I find that comparison highly misleading, height was always a reasonably
'simple' trait with very high heritability that is (in our society) relatively
uninfluenced by environment. Here's a 2009 paper showing that you can predict
height reasonably by averaging the parents' height (the 'Victorian method').
[https://www.nature.com/articles/ejhg20095](https://www.nature.com/articles/ejhg20095)

It's one of the few traits where you can do that well, so why would you use
that as an example as to why genetics-based tests are getting better? All
other phenotypes/traits are much more complex.

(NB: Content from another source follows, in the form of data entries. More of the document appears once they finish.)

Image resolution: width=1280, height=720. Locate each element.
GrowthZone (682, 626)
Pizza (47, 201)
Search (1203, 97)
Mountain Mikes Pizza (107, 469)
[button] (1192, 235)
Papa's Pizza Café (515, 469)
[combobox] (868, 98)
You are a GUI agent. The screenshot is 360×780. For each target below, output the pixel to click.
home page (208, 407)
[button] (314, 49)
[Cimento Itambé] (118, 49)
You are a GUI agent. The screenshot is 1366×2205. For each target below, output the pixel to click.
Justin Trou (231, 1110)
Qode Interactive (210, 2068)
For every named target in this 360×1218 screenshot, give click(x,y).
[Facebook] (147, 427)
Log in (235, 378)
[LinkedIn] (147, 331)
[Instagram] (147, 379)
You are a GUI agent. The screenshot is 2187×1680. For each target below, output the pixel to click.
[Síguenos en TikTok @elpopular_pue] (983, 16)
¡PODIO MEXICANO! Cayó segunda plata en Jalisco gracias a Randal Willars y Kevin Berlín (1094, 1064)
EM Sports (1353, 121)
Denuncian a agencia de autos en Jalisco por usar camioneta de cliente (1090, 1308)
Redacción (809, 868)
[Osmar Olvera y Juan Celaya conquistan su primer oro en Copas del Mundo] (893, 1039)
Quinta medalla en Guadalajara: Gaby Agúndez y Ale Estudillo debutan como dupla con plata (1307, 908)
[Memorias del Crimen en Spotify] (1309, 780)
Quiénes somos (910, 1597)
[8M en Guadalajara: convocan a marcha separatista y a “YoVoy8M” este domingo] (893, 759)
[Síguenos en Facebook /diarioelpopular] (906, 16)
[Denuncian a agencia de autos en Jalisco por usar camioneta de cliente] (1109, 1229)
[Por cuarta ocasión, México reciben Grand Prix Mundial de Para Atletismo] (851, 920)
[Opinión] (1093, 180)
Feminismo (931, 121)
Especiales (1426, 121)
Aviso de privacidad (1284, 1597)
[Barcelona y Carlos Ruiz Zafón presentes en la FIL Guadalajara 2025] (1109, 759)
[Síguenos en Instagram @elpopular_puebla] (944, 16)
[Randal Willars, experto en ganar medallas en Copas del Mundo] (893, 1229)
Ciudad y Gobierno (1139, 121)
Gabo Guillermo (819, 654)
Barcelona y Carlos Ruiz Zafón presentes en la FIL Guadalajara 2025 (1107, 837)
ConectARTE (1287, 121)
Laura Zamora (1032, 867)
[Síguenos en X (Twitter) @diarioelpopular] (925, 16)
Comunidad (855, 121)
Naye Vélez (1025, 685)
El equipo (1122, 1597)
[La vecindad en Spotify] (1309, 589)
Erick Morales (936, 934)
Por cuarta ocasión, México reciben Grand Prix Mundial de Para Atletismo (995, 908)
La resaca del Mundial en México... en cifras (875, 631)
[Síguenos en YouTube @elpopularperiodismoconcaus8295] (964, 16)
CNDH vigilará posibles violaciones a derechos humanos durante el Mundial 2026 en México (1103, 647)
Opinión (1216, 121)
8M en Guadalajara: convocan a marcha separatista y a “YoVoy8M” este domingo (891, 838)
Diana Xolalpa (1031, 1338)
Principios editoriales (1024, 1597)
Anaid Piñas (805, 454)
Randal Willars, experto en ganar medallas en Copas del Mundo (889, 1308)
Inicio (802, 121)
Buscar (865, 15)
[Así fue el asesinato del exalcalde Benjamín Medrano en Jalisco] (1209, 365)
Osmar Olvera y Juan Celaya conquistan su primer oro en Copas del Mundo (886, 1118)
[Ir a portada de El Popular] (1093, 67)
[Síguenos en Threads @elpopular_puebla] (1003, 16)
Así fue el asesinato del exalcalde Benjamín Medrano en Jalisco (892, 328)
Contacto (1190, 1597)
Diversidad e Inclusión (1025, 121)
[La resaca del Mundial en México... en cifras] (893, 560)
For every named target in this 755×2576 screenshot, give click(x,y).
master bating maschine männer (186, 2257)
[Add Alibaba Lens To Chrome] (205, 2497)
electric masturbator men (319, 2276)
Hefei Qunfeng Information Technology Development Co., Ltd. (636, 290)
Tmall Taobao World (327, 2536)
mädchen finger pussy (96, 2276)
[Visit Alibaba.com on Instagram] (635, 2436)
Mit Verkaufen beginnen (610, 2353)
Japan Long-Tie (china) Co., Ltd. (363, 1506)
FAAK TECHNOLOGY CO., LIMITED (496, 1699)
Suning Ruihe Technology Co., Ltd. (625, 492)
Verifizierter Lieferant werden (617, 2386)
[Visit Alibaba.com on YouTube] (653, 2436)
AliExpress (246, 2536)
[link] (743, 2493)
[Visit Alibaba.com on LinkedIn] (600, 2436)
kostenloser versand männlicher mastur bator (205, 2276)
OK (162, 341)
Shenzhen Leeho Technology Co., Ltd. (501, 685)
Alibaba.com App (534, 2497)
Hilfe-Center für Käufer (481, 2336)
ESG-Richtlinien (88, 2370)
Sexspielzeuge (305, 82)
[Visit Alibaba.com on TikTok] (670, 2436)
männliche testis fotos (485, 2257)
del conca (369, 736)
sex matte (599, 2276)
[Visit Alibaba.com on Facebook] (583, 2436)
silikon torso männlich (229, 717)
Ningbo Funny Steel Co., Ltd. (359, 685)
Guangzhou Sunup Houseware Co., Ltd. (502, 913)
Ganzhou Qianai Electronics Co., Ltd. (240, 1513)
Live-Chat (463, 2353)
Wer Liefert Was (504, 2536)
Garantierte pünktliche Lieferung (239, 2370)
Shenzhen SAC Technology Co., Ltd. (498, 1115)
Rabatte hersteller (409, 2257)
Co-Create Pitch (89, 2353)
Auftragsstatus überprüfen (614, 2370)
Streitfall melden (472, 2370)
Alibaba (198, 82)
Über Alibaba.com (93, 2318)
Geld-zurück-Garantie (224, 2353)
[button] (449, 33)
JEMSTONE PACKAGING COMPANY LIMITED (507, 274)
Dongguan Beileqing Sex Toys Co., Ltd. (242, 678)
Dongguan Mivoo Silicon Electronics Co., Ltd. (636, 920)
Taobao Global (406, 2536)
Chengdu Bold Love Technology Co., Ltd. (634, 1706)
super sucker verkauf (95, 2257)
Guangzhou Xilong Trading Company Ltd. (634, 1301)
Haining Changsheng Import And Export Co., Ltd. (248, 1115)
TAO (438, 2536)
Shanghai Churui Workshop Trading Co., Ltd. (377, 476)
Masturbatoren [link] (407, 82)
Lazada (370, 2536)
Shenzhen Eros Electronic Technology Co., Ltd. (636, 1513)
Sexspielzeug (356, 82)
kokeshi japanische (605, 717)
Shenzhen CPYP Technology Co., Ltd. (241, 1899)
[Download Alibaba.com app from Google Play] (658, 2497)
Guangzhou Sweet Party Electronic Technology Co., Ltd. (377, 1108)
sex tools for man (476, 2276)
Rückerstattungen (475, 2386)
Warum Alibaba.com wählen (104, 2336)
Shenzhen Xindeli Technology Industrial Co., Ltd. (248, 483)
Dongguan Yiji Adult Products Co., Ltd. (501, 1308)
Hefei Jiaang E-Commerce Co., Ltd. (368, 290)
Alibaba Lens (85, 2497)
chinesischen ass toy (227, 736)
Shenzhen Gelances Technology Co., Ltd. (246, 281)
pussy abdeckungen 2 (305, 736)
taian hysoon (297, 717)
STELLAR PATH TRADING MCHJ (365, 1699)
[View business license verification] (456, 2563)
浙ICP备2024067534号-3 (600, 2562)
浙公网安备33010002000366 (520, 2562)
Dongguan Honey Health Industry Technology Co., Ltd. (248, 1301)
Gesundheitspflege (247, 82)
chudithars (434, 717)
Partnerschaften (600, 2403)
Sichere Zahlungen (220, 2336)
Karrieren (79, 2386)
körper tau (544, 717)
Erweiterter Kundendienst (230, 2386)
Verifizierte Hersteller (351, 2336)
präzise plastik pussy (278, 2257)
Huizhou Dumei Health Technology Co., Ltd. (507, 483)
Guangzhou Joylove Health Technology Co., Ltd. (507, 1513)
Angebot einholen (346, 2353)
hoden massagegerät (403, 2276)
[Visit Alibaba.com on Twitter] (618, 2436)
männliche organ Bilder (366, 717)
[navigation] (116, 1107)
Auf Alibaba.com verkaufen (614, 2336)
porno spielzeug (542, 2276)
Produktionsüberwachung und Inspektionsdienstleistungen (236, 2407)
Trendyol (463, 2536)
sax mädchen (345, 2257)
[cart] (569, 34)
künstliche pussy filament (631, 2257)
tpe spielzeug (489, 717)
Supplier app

>When they built a predictor for coronary heart disease, for instance,
Kathiresan’s team discovered that the people it predicted to have the very
highest risk, the top 2.5 percent, had four times the average chance of
developing clogged arteries.

So what's the base risk? If the base risk is 0.0005% then a four times higher
chance is still tiny.

I think it's this paper:
[https://www.nature.com/articles/ng.3914](https://www.nature.com/articles/ng.3914)
As the scientists correctly pointed out, they only looked at Europeans, so who
knows how this fares with Asians or Africans (likely: not well). None of the
odds ratios are above 1.1, most are around 1.05, not a very extreme change to
me!

Why this matters: In countries like Australia, unlike Germany, there is no
protection by the law from insurance companies who don't understand genetics.
People can and have lost life insurances due to the results and questionable
interpretations of genetic tests. I can only hope politicians don't read this
article.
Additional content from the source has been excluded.